Before copying, set the images aside; then transcribe every entry below exactly.

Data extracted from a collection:
::::::
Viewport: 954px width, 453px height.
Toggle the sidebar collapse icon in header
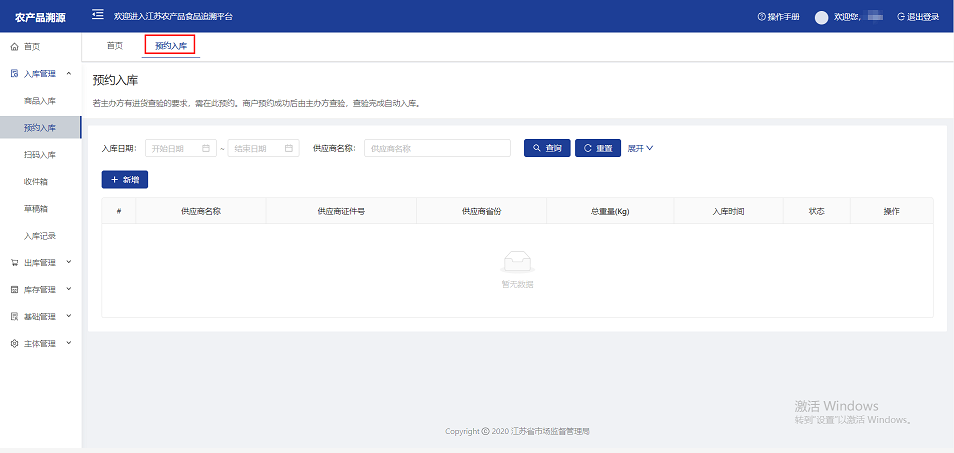(97, 15)
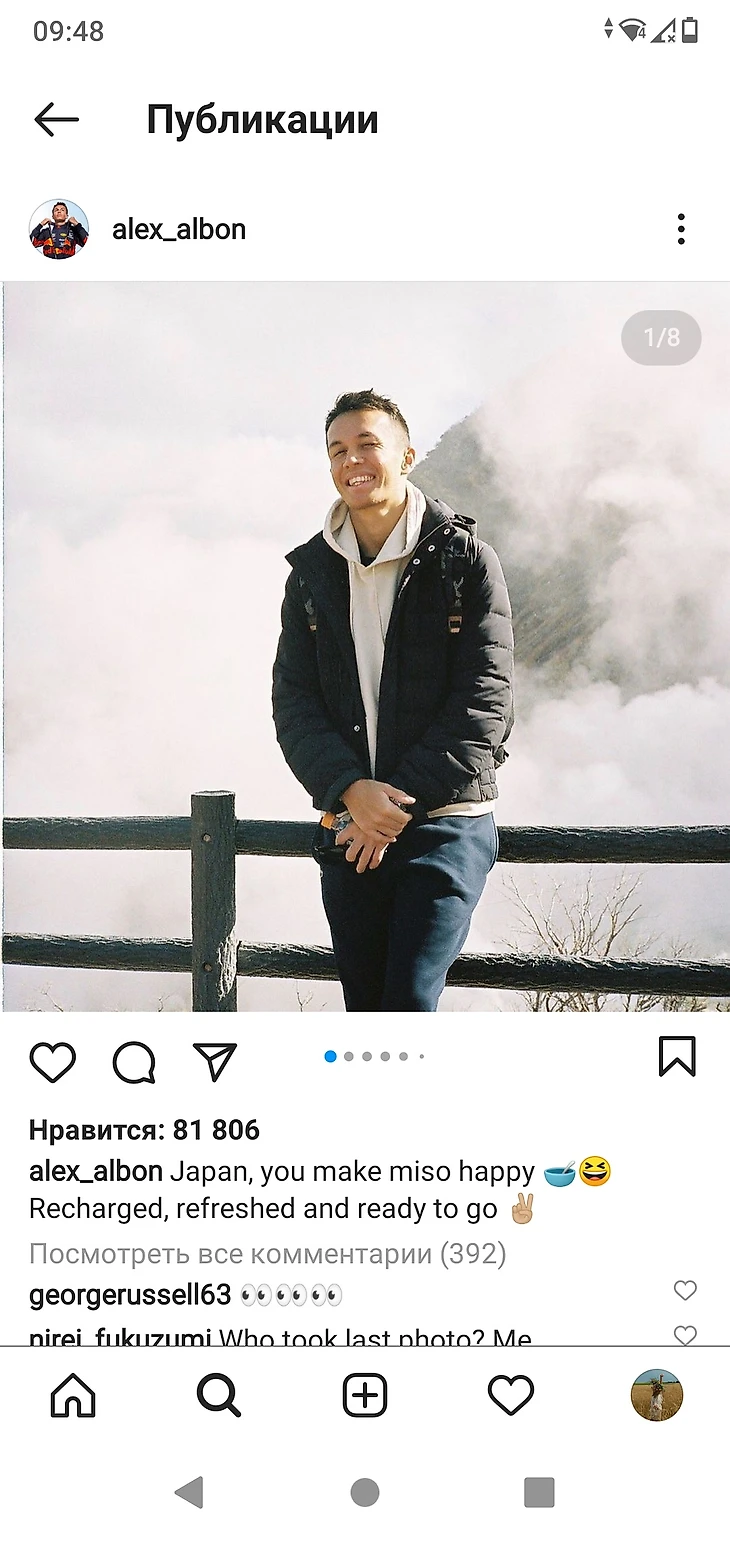Viewport: 730px width, 1541px height.
Task: Open comments via speech bubble icon
Action: (134, 1062)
::::::
Written answer.
Viewport: 954px width, 453px height.
Toggle the sidebar collapse icon in header
(97, 15)
Viewport: 730px width, 1541px height.
Task: Open comments via speech bubble icon
Action: (134, 1062)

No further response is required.